I had to make an additional trip to his office this month to discuss about vacating the house.He brought out my 10 Kg file and pulled out the rent agreement I had signed some 2.5 years back.He pointed out a clause written in microprint "Tenant must submit all the electricity bills for the duration of the stay else get a no dues certificate from the electricity board".
Obviously I was shell shocked and no amount of pleading would work with him.On rummagging through my house all i could locate were 8 electricity bills.

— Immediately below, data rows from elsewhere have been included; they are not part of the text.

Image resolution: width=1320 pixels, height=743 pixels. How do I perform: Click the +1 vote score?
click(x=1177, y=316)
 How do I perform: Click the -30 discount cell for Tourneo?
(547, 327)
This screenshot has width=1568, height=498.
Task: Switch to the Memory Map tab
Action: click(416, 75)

The logical step now was to contact the electricity board.According to the electricity board only the Assistant Engineer was authorised to come out with any kind of certificate.Following is the sequence of events at the EB office

Day1:AE gone for training
Day2:AE gone for inspection
Day3:AE gone for training
Day4:AE gone on Pongal vacation,Please come after a week

When the D day arrived me and my roomie Sanal finally met the elusive AE.By the time we had finished explaining our case to the AE he flew into a terrible rage for reasons unknown.It is strange but when I am being yelled at,time suddenly stands still and everything seems to move in slow motion.I could see his face contorting with hate, the leathery skin on his jowls straining with exertion,his nostrils flaring like a dragon while his mouth spewed venom on us.After his onslaught subsided, me and Sanal made our way out of there quickly.Another minute there and I think he would have sodomised us right in front of his staff.

Finally, with hardly any bills and no no dues certificate we decided to pay the penalty....i feel so suckered.